Irina Need
Growing up inside a theater environment, how did the language of performance and backstage life shape your visual thinking as a photographer and artist?
From childhood I was surrounded by the theater images and sounds, it helped me to develop a strong visual awareness very early. My mother was a sound engineer, so music was always present in my life. In my opinion music can reflect emotional states, and this deeply influences my work, especially in video art. It helps me create images, moods, and emotional atmospheres rather than just visual forms.

You describe the body as a “living story.” What draws you to the human form as a central subject in your surreal and abstract work?
It comes from my life experience. I believe that the body never lies. You can read a lot about a person through their body, even things they don’t know themselves or don’t want to talk about. The outer form always reflects the inner state.

Many of your works blur the boundary between presence and disappearance. What role does illusion play in expressing truth for you?
You don’t always see the whole picture with your eyes, probably you feel it stronger. Feelings appear as illusions or abstract forms. Images are very important to me. The brain creates sensations and completes the image on its own, filling in what cannot be seen directly.

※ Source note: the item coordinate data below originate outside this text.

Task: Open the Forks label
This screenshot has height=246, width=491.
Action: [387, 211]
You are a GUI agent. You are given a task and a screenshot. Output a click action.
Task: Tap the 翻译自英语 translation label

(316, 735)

How did your years as a school photographer influence your later, more experimental artistic practice?
Working with children taught me a lot. It’s very difficult to shot stage photographs with them, so I learned not to give instructions, but to wait, observe, and catch the moment when it naturally appears.

You often work with distortion and layered imagery. Is this process intuitive, or do you plan the transformation in advance?
Everything happens in flow. I never plan the result, and I never know in advance how the final image will look.

How do you decide when an image is “complete,” especially when working with abstraction and evolving forms?
I stop when it feels enough, when the image starts speaking to me and has its own context, when it can live independently. If I still want to say something, I prefer to start a new work rather than keep adjusting the old one that was done and completed before.
What do you hope the viewer experiences emotionally or physically when engaging with your work?
I hope for positive emotions, a sense of support from my side. I want people to feel that what they experience (problems, illness, other bad things) can be shared with others. That they are not alone.